This section is dedicated to the preparation of the dataframes used in the subsequent sections. We present here what is actually performed in CSVtoSQLconverter.py where the CSV files are read into Pandas dataframes, the dataframes are prepared and finally saved in a SQL database. This notebook explains the preparation of the dataframes using the 2014 data.
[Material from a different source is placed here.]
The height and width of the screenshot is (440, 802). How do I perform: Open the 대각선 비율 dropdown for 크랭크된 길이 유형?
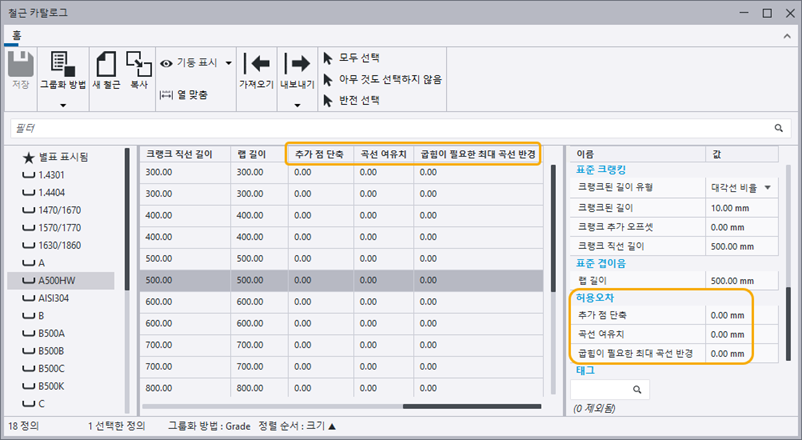click(x=768, y=187)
The first csv file contains the overall characteristics of each recorded accident such as the location, the luminosity, the type of road, and the precise date and time of the accident.
In [1]:
import pandas as pd
import numpy as np
from pandas import DataFrame,Series
%matplotlib inline
In [2]:
caract_df = pd.read_csv("data/2014_France_caracteristiques.csv",sep=',', encoding='latin-1')
In [3]:
caract_df.head()
Out[3]:
In [4]:
import datetime as dt
The time of the accident is stored in an integer in 24H format such that 5:20pm becomes 1720. However some of the strings are "1" or "15" or "29". One possible explanation is that the recorded number was "029" for 29 minutes past midnight but once converted to an integer it became "29". We can verify this by plotting the two distributions of values for hrmn > 100 (the hour after midnight) and hrmn >= 2300 (the hour before midnight), and compare them.
In [5]:
# The hour after midnight
caract_df[caract_df['hrmn'] < 100]['hrmn'].plot.hist(bins=range(1,60),figsize=(12,6))
Out[5]:
In [6]:
# The hour before midnight
caract_df[caract_df['hrmn'] >= 2300]['hrmn'].plot.hist(bins=range(2300,2360),figsize=(12,6))
Out[6]:
We can now confidently convert integers < 100 to strings 4-character long and starting with 0.
In [7]:
def columns_to_datetime(sr):
stringall = "%d-%d-%d %04d" % (sr['an'], sr['mois'], sr['jour'], sr['hrmn'])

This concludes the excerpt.